──────── Data for this task ────────

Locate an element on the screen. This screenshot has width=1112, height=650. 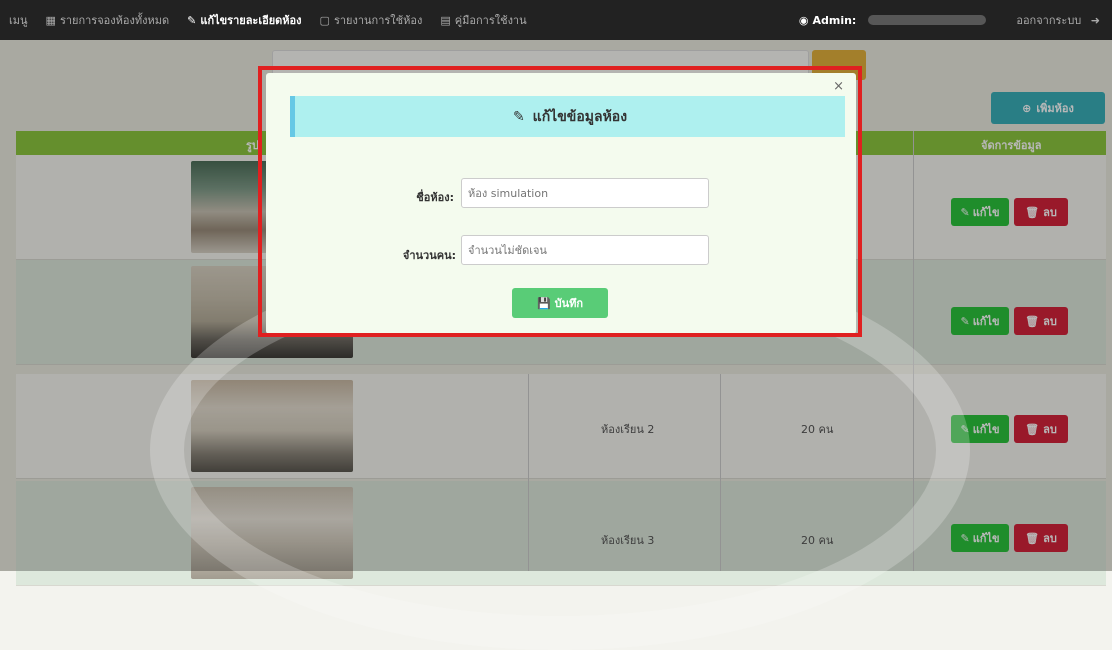
nav-item-manual: ▤ คู่มือการใช้งาน is located at coordinates (483, 20).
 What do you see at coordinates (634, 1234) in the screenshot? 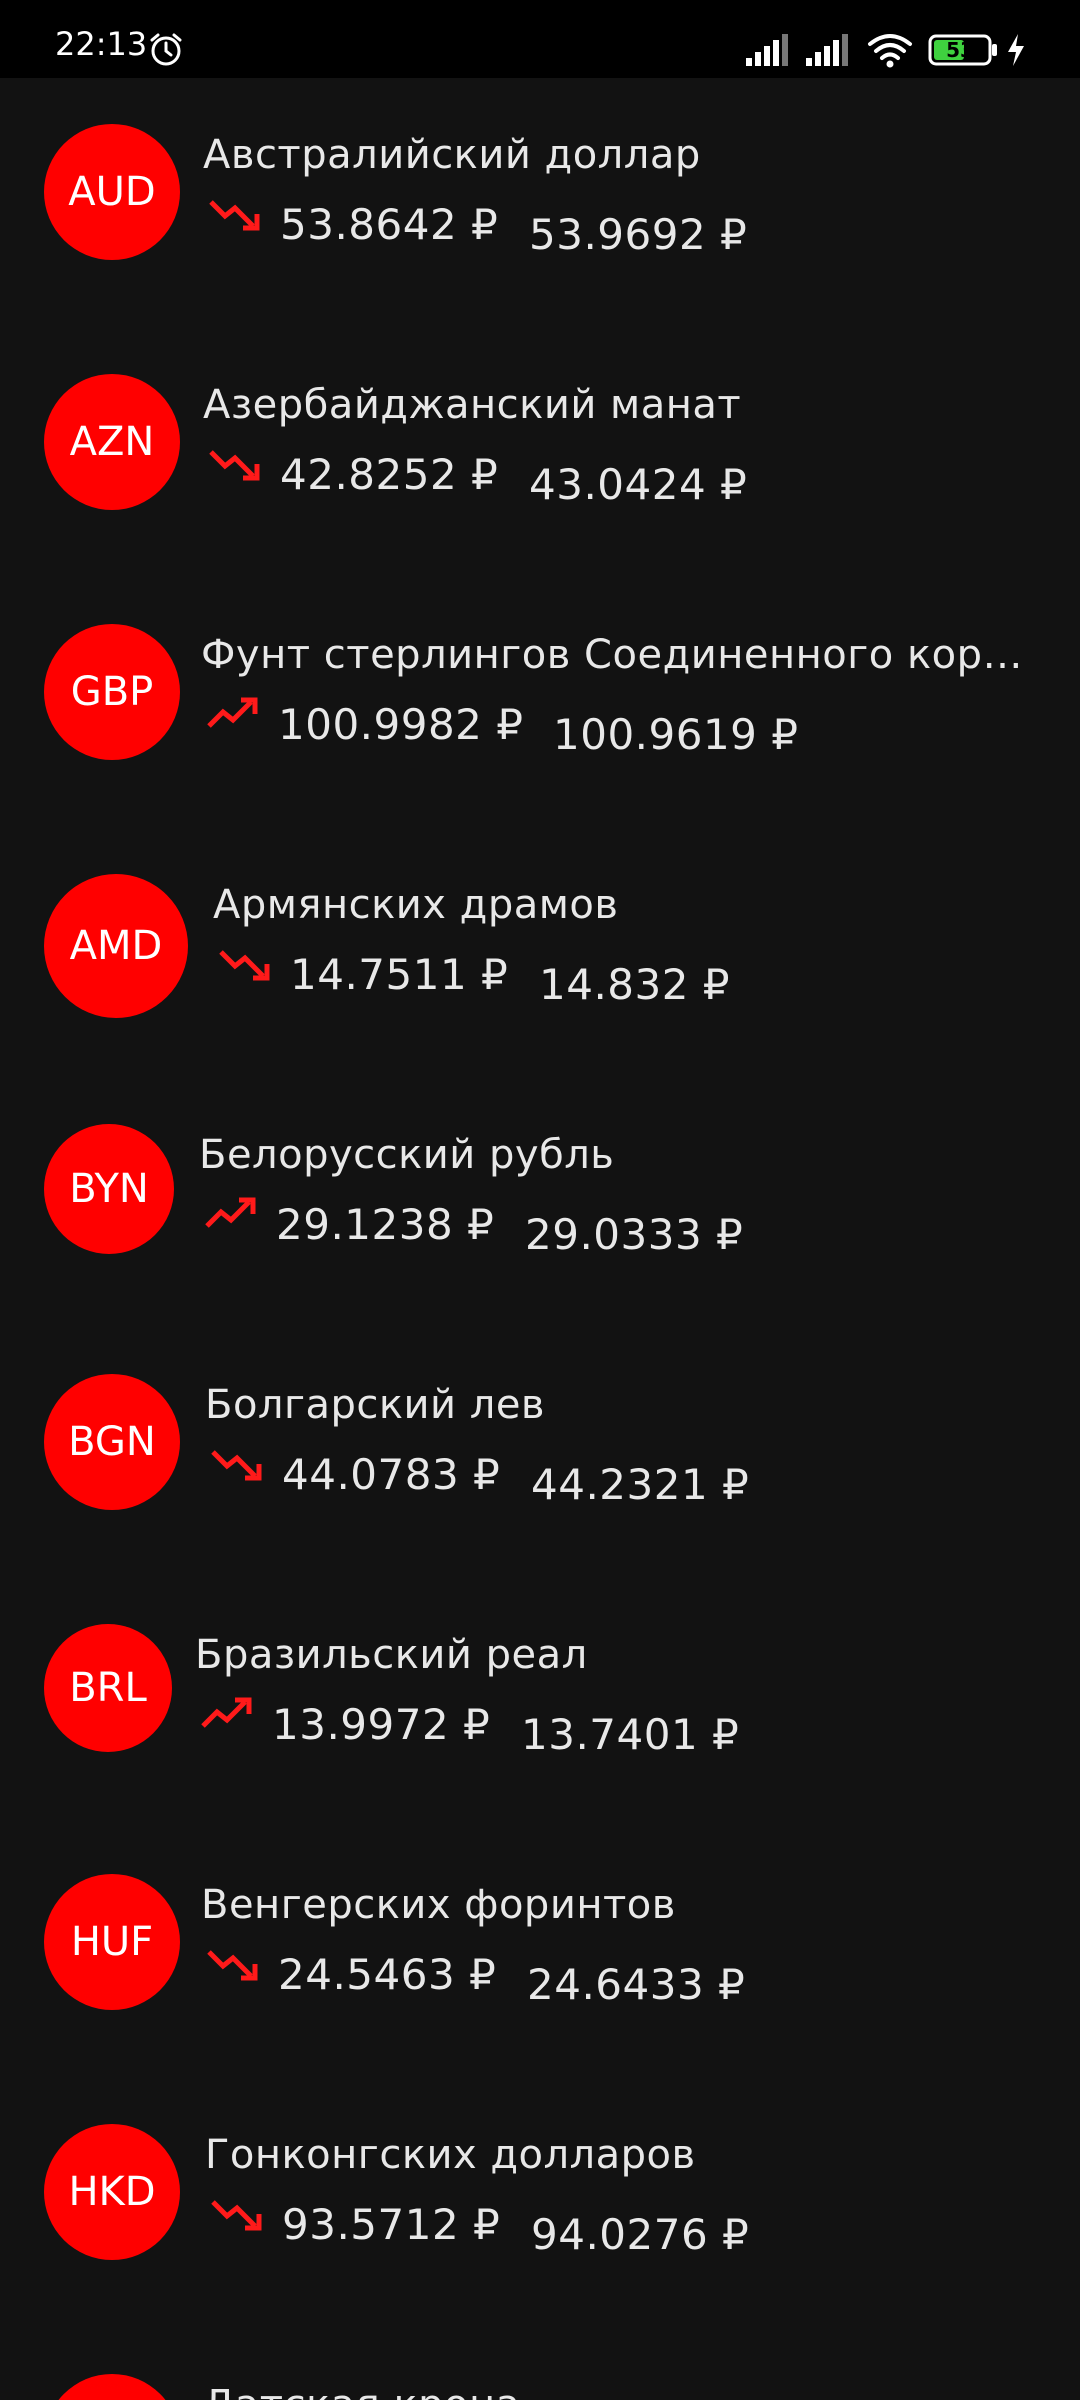
I see `rate-value-2: 29.0333 ₽` at bounding box center [634, 1234].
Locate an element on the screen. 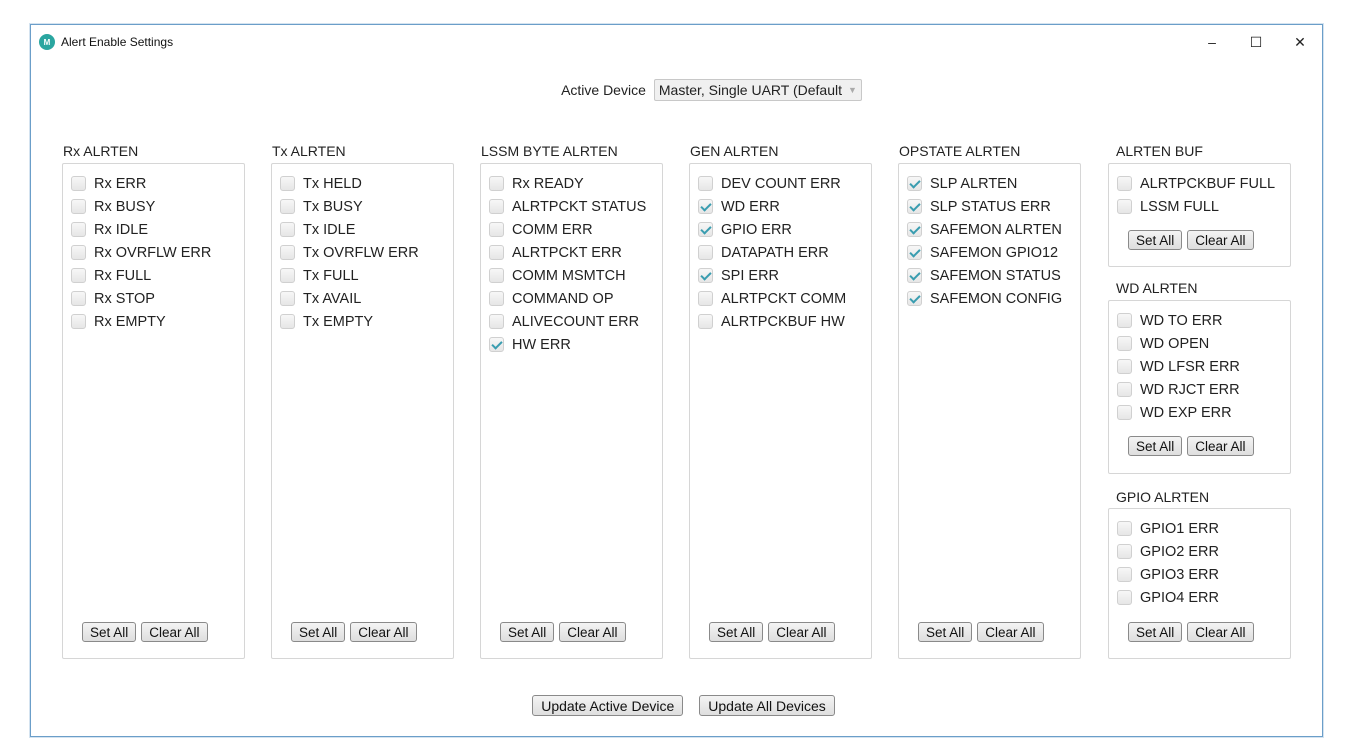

────────

**Work to complete**
Change "element" to "control" throughout the material above and give its lines again with nothing else altered. Leave the pictures out.

**Exercise result**
Locate an control on the screen. This screenshot has width=1112, height=650. 
nav-item-manual: ▤ คู่มือการใช้งาน is located at coordinates (483, 20).
 What do you see at coordinates (634, 1234) in the screenshot? 
I see `rate-value-2: 29.0333 ₽` at bounding box center [634, 1234].
Locate an control on the screen. 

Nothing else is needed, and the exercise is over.